A parable is a powerful teaching device with hidden significance, apparently simple but often surprising and disconcerting – never what you expect.
A parable offers ambiguity, rather than certainty. It points to, rather than spells out. It shows, rather than tells. It makes you think, ask questions. It makes you wonder.
So, parables are difficult to preach on, preach from, as the tendency for the preacher is to equate this with that, that with this – the cardinal mistake. A parable is a much more sophisticated medium than that.

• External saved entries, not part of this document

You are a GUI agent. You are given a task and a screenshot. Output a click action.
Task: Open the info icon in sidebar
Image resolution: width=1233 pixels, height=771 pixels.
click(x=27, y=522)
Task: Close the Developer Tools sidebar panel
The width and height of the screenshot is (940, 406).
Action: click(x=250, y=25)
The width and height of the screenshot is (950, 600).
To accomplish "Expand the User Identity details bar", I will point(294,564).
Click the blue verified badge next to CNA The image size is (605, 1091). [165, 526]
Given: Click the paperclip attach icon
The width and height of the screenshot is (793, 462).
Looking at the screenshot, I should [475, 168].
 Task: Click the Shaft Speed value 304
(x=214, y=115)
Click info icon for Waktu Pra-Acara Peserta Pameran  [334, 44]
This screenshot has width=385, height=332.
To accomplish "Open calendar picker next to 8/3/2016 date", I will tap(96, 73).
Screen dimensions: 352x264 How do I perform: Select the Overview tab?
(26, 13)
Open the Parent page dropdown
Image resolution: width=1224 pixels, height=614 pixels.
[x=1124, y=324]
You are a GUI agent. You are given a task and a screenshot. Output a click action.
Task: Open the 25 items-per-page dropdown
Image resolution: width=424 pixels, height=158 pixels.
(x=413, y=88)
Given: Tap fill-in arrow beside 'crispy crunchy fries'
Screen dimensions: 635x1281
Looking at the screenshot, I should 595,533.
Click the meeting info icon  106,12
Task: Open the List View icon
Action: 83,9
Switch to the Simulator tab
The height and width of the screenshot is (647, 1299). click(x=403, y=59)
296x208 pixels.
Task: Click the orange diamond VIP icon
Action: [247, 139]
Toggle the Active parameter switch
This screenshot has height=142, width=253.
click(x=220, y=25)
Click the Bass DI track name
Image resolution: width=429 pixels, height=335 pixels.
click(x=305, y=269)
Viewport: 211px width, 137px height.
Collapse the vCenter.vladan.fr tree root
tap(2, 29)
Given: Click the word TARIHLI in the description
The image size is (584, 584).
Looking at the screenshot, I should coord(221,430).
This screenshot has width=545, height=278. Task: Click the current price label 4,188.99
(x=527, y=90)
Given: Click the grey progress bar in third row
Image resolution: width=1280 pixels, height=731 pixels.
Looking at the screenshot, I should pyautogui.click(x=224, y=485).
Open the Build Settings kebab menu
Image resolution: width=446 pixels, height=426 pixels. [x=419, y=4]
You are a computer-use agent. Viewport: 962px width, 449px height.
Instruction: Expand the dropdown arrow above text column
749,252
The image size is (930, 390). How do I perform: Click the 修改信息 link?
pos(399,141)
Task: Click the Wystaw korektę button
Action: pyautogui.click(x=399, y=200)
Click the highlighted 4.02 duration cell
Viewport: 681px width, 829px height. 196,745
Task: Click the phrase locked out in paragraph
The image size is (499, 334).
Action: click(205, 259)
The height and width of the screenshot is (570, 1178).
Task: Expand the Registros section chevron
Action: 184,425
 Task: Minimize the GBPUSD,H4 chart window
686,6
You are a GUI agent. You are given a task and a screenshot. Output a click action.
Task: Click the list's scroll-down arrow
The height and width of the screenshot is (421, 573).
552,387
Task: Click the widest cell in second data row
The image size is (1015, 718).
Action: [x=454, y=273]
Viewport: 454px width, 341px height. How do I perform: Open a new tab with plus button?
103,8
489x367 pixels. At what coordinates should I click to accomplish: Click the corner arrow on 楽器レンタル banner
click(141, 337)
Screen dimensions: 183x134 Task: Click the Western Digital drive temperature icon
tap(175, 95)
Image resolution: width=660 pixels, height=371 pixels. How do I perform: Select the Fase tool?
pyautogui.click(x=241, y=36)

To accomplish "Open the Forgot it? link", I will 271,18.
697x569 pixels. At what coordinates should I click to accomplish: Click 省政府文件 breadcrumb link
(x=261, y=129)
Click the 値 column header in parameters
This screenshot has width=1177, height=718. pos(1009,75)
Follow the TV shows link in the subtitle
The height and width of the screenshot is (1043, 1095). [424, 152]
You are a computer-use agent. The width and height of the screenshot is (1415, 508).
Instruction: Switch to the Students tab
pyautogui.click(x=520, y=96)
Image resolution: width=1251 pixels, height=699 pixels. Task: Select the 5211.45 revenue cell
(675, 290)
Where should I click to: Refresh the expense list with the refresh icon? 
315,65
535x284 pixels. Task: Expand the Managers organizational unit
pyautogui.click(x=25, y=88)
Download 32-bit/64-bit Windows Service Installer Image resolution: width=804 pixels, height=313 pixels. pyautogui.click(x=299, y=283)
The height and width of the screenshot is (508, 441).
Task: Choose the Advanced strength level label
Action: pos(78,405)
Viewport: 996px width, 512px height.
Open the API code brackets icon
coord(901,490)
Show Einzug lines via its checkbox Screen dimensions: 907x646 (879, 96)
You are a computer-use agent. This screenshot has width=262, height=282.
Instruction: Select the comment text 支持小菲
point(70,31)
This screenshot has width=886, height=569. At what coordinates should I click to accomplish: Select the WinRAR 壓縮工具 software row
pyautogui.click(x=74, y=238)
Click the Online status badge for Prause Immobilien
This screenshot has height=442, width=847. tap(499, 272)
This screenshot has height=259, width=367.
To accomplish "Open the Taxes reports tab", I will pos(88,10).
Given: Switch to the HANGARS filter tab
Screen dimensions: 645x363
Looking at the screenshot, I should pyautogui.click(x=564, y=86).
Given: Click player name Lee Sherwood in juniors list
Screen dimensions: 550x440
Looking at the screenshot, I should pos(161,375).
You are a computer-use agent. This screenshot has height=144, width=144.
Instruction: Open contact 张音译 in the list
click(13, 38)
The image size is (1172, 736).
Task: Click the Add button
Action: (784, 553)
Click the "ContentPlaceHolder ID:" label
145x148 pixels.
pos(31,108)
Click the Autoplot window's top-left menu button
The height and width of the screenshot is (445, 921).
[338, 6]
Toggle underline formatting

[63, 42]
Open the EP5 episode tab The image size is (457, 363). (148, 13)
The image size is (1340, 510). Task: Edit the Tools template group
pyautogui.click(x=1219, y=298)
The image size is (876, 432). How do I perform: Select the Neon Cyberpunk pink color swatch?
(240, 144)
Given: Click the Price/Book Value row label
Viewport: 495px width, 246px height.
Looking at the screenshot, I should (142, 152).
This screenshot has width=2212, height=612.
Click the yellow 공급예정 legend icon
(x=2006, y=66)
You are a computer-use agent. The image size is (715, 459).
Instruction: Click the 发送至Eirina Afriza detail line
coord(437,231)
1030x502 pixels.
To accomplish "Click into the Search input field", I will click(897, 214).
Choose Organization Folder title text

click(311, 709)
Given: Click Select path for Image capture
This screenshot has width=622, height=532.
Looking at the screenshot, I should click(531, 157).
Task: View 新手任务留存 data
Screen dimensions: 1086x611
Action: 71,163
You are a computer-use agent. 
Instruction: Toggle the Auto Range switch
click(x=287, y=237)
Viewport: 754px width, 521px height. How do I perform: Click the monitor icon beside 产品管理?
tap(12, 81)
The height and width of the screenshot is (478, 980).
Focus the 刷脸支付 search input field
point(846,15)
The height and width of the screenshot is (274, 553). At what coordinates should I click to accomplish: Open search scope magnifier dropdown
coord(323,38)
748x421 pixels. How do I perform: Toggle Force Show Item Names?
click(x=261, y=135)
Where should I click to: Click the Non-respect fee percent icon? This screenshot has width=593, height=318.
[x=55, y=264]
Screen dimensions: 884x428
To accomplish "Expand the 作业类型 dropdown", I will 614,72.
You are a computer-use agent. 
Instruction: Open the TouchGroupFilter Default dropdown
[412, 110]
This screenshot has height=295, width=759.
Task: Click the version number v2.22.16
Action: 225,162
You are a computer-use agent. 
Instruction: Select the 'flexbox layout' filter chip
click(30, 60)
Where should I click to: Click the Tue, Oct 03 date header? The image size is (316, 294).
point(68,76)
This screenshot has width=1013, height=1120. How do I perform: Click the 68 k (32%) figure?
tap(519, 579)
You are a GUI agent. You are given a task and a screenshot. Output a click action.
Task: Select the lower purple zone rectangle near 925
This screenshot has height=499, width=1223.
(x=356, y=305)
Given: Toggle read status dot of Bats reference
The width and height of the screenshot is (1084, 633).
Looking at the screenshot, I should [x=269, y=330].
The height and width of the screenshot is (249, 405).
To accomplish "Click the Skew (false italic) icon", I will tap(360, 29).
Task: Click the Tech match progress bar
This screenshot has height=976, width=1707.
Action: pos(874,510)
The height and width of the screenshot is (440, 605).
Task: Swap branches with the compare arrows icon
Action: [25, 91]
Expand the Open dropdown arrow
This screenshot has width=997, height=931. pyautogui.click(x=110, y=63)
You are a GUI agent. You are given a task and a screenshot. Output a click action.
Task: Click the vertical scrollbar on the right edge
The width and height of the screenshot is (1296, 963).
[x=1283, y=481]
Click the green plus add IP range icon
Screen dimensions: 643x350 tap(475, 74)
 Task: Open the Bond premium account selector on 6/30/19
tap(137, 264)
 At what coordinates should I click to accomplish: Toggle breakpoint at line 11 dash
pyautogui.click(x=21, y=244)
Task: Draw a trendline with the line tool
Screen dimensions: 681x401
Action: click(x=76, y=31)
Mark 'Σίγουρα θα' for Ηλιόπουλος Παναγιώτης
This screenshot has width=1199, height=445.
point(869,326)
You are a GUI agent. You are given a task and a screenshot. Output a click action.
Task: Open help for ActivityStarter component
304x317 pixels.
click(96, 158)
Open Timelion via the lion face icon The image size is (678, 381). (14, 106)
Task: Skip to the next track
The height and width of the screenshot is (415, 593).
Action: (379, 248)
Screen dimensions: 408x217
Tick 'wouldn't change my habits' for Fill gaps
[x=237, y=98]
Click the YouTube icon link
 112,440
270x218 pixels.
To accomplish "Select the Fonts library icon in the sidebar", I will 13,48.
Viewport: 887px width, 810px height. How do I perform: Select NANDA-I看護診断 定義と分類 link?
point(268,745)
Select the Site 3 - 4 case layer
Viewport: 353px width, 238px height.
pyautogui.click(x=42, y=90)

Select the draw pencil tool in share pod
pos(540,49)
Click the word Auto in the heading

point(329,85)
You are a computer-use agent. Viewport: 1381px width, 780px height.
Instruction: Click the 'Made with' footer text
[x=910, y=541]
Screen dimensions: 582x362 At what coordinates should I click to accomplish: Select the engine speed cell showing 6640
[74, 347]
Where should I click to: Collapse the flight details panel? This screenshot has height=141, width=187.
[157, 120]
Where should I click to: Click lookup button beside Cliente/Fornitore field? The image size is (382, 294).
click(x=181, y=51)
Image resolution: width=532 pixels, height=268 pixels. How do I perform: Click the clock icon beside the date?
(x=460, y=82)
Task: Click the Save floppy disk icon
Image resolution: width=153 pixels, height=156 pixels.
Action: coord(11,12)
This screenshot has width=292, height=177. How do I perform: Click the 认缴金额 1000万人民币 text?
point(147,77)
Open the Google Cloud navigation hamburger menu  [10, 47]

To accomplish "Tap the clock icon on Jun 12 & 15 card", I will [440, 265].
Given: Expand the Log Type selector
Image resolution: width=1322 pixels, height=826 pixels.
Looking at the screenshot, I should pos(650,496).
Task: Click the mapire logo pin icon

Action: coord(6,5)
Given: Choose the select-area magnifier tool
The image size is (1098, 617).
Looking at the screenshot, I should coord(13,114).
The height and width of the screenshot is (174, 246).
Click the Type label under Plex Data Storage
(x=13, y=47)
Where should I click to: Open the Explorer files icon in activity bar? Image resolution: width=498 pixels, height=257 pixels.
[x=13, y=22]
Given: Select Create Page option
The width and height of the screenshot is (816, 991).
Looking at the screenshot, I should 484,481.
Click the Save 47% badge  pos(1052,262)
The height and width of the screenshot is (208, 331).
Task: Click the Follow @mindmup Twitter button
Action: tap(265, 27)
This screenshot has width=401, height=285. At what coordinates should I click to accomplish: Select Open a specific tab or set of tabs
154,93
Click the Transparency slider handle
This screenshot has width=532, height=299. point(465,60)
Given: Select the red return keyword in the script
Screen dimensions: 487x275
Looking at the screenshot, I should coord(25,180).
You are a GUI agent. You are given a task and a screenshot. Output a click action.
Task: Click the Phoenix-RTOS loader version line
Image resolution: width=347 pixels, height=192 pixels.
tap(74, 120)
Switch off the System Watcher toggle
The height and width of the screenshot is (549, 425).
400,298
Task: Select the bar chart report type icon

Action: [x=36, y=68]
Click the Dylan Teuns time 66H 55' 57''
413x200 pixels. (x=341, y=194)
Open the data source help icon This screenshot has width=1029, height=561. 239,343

So when today we read the explanation apparently offered by Jesus in response to the disciples` question (Matt. 13: 10) what Jesus says seems at odds with the telling of the parable itself. The explanation (Matt. 13: 18-23) – if indeed it comes from Jesus and is not some explanatory insertion by those who collated the Gospel after Jesus` life – to me, is much less interesting than the parable itself.
What do you think?
After telling the parable, Jesus says to the crowds: `Let anyone with ears, listen!` (Matt. 13: 9) It`s as if he is saying `Over to you! Make of it what you will! What do you hear? What does this mean - for you?`
As I`ve already said, the parables are difficult to preach on.
What is this parable about? What do you think?
Today I want to take seriously that this parable is the parable of the sower.
Not the seeds. Not the soil. The sower.
What did you notice in the video of the seed sowing in India?
- The sower was a woman.
- She is very careful with the seed.
- The seed is precious.
- She doesn`t waste the seed.
- Presumably the seed is expensive and possibly scarce.
- She is careful where she sows it.
- The ground has been carefully prepared – by a man.
- The seed goes to the best prepared ground and is not wasted on poorer, unprepared soil.
- The sower in the parable is profligate.
- The seed is not a scarcity.
- The sower broadcasts the seed, spreads it far and wide…
- The seed goes everywhere, across all the different types of soil.
- The quality of the soil appears to be of no consequence to the sower. Is the sower unaware of the different types of ground the seed ends up in? Or doesn`t care? (Perhaps the harvester might feel differently?)
- The type of ground doesn`t make any difference to the way the sower sows.
- What matters to the sower is to broadcast the seed and allow nature to take its course.
This kind of sowing is not careful, neat and tidy. Things go wrong, the outcome is not what might have been hoped for, or expected. It`s messy and untidy – and probably not how we would do things if we simply wanted to be efficient and productive.
Like the story of twin brothers, Jacob and Esau – like all human relationships.
Like the story of salvation – murderers, adulterers, prostitutes.
Like the life and death and resurrection of Jesus Christ.
Like the work of the Spirit - disrupting, disturbing, unsettling.
Like the story of God`s dealings in our lives and in our world.
I love the extravagance of the sower. I love the indiscriminate way this sower sows. I love how this sower broadcasts the seed with abandon. What about you?
Prayer and the Lord`s Prayer
TIS 168 `For the fruits of all creation`
For the fruit(s) of all creation,
thanks be to God;
for the gifts of every nation,
thanks be to God;
for the ploughing, sowing, reaping,
silent growth while we are sleeping,
future needs in earth's safe-keeping,
thanks be to God.
In the just reward of labour,
God's will is done;
in the help we give our neighbour,
God's will is done;
in our world-wide task of caring
for the hungry and despairing,
in the harvests we are sharing,
God's will is done.
For the harvests of the Spirit,
thanks be to God;
for the good we all inherit,
thanks be to God;
for the wonders that astound us,
for the truths that still confound us,
most of all that love has found us,
thanks be to God.
Words © 1970 Hope Publishing Company,
380 S Main Pl, Carol Stream, IL 60188
Go and spread the good news of Jesus Christ with joy and hope.